Tom Johnson: Toyota and the Price of Growth

by Howard Silverman

Tom Johnson (H. Thomas Johnson), buisness professor at Portland State University, co-author of Profit Beyond Measure, and long-time Toyota watcher, has a few articles on the company's current crisis.

From "How Toyota Ran Off the Road--and How It Can Get Back on Track," at Leverage Points Blog:

Toyota's current quality crisis is not a sign that its longstanding reputation for excellence was a mirage, that its fundamental management system was never really superior to the systems in competing organizations. Rather, it reflects disastrous policies adopted after 2000, when top management's thinking changed sharply in a direction that, while consistent with that of most other Western companies, would never have been tolerated at Toyota in the past.

From "Financial results such as revenue, cost, and profit are by-products of well-run human-focused processes," at The Lean Edge:

When examining [the] difference in viewpoints between Western and Toyota (pre-2000 Japanese) observers, it is important to consider the very different view each group has about the purpose of a business. ...

[T]he Toyota people in Japan who founded and grew the company down to the 1990s saw the company as a disciplined organization of “employee/suppliers” whose purpose is to serve “customers” in a way that earns sufficient profit to ensure the long-term survival of the organization. 

From "Toyota's Current Crisis," in The Systems Thinker (subscription).
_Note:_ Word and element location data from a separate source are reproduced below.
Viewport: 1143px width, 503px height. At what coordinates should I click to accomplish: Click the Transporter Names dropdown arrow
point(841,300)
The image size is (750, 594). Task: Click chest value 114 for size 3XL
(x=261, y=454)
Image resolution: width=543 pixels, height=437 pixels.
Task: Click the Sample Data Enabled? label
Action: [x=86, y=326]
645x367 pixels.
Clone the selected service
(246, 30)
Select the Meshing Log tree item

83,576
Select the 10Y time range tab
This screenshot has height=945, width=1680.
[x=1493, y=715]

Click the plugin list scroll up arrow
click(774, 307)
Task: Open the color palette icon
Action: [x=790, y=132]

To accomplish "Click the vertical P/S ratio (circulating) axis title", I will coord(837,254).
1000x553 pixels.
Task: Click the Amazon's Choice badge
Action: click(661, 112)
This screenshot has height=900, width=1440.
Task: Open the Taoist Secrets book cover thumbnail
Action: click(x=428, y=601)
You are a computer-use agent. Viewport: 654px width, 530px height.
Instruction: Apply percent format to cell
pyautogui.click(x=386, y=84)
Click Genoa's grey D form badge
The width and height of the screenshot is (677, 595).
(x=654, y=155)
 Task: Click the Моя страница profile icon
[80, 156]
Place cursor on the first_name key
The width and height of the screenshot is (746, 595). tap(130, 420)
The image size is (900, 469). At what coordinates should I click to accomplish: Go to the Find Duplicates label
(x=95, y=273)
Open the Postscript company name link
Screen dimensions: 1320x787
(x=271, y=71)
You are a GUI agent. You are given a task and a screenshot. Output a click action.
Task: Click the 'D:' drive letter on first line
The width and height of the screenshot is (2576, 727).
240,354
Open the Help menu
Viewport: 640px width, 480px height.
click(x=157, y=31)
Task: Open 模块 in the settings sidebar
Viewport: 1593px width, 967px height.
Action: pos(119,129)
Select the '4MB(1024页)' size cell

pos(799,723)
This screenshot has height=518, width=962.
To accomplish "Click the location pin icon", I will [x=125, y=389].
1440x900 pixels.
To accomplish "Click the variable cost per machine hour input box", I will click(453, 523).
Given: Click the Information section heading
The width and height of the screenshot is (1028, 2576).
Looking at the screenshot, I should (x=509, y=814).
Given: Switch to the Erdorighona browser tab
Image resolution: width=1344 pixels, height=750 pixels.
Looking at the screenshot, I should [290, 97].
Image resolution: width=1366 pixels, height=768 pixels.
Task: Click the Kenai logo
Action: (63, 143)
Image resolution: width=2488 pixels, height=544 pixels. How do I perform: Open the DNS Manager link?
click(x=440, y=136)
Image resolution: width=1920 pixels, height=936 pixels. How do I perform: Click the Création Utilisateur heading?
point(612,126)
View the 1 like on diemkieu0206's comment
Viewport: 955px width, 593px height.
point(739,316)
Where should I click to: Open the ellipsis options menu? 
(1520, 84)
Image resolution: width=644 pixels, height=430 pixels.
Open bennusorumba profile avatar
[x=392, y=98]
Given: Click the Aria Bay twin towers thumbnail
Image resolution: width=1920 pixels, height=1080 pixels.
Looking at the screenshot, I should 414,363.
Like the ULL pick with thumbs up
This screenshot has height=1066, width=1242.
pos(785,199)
In short, Toyota’s management culture at its zenith was process-driven, not results-driven. …

Toyota, unlike almost every other large publicly traced company in the world today, has relied scarcely at all on financial markets to raise capital for long-term investment. Instead, Toyota has used internally generated funds to finance virtually all its growth for at least the past 50 years. … [S]uch cash balances made it possible to spend billions in the 1990s on hybrid power-train development, leading to the highly successful Prius. …

For Toyota, the pathway to achieving low costs, at which they have always excelled, was to reduce total costs by continuously reducing consumption of resources. … By contrast, the American pathway to low costs has usually been to achieve low average costs per unit of output, the metric that follow from the economies of scale mindset. ...

Indeed, I firmly believe that true sustainability in an economy dominated by publicly traded firms is an oxymoron. True sustainability might be possible, however, were businesses in our real economy to escape the destructive growth-oriented emphasis imposed on them by the global financial sector.

Toyota was free from this pressure throughout virtually all of its modern history, until very recently when finance-motivated growth stretched its management ranks too thin, weakening its unique process-improvement kata, and causing quality to slip.